In mathematics, a stopped process is a stochastic process that is forced to assume the same value after a prescribed (possibly random) time.

Definition

Let

  • [math]\displaystyle{ (\Omega, \mathcal{F}, \mathbb{P}) }[/math] be a probability space;
  • [math]\displaystyle{ (\mathbb{X}, \mathcal{A}) }[/math] be a measurable space;
  • [math]\displaystyle{ X : [0, + \infty) \times \Omega \to \mathbb{X} }[/math] be a stochastic process;
  • [math]\displaystyle{ \tau : \Omega \to [0, + \infty] }[/math] be a stopping time with respect to some filtration [math]\displaystyle{ \{ \mathcal{F}_{t} | t \geq 0 \} }[/math] of [math]\displaystyle{ {}\mathcal{F} }[/math].

Then the stopped process [math]\displaystyle{ X^{\tau} }[/math] is defined for [math]\displaystyle{ t \geq 0 }[/math] and [math]\displaystyle{ \omega \in \Omega }[/math] by

[math]\displaystyle{ X_{t}^{\tau} (\omega) := X_{\min \{ t, \tau (\omega) \}} (\omega). }[/math]

Examples

Gambling

Consider a gambler playing roulette. Xt denotes the gambler's total holdings in the casino at time t ≥ 0, which may or may not be allowed to be negative, depending on whether or not the casino offers credit. Let Yt denote what the gambler's holdings would be if he/she could obtain unlimited credit (so Y can attain negative values).

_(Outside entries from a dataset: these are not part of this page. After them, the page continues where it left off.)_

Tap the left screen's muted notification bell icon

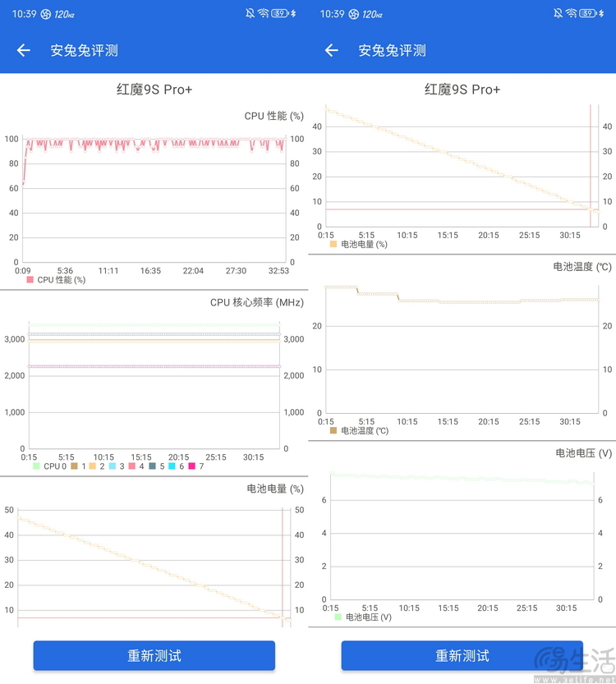coord(250,14)
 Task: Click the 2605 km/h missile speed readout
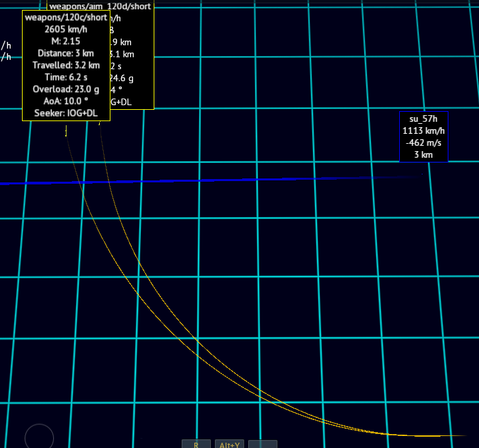click(x=66, y=29)
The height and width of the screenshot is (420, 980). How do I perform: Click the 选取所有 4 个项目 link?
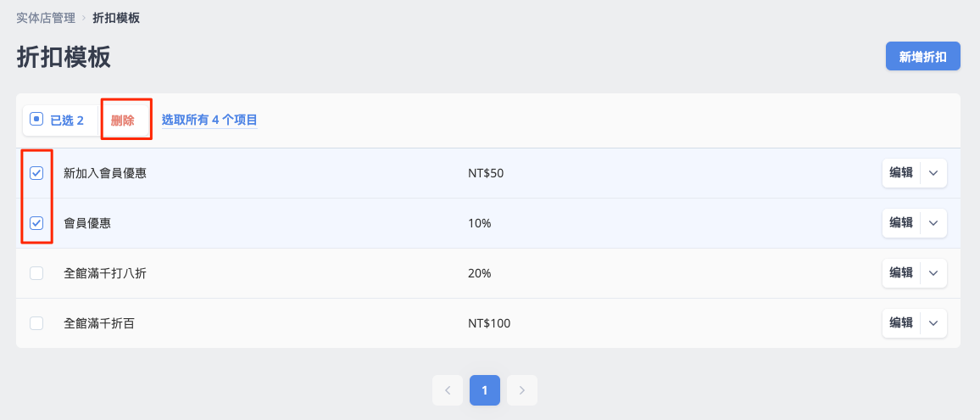[x=209, y=120]
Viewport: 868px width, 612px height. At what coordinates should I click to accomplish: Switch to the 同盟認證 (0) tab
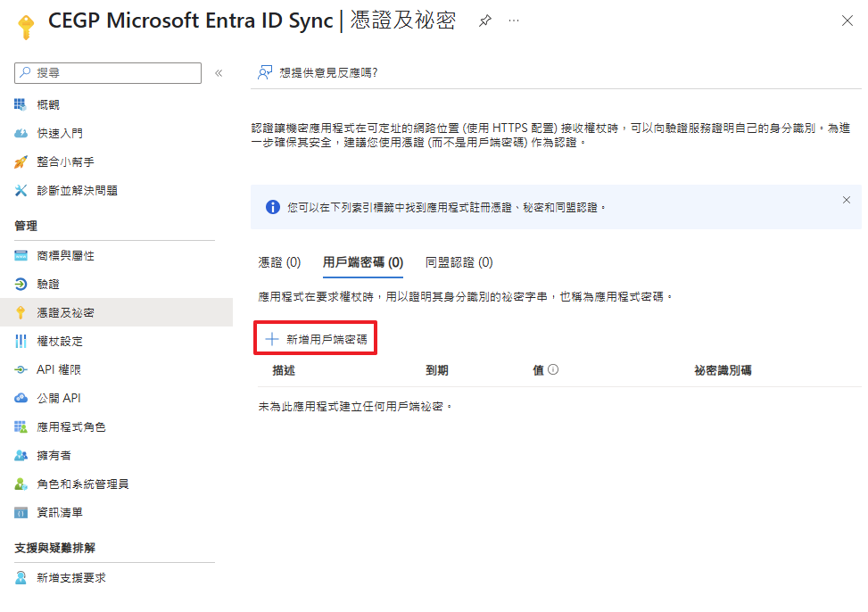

  • Stopping at a deterministic time: suppose that the casino is prepared to lend the gambler unlimited credit, and that the gambler resolves to leave the game at a predetermined time T, regardless of the state of play. Then X is really the stopped process YT, since the gambler's account remains in the same state after leaving the game as it was in at the moment that the gambler left the game.
  • Stopping at a random time: suppose that the gambler has no other sources of revenue, and that the casino will not extend its customers credit. The gambler resolves to play until and unless he/she goes broke. Then the random time
[math]\displaystyle{ \tau (\omega) := \inf \{ t \geq 0 | Y_{t} (\omega) = 0 \} }[/math]

is a stopping time for Y, and, since the gambler cannot continue to play after he/she has exhausted his/her resources, X is the stopped process Yτ.

Brownian motion

Let [math]\displaystyle{ B : [0, + \infty) \times \Omega \to \mathbb{R} }[/math] be a one-dimensional standard Brownian motion starting at zero.

  • Stopping at a deterministic time [math]\displaystyle{ T \gt 0 }[/math]: if [math]\displaystyle{ \tau (\omega) \equiv T }[/math], then the stopped Brownian motion [math]\displaystyle{ B^{\tau} }[/math] will evolve as per usual up until time [math]\displaystyle{ T }[/math], and thereafter will stay constant: i.e., [math]\displaystyle{ B_{t}^{\tau} (\omega) \equiv B_{T} (\omega) }[/math] for all [math]\displaystyle{ t \geq T }[/math].
  • Stopping at a random time: define a random stopping time [math]\displaystyle{ \tau }[/math] by the first hitting time for the region [math]\displaystyle{ \{ x \in \mathbb{R} | x \geq a \} }[/math]:
[math]\displaystyle{ \tau (\omega) := \inf \{ t \gt 0 | B_{t} (\omega) \geq a \}. }[/math]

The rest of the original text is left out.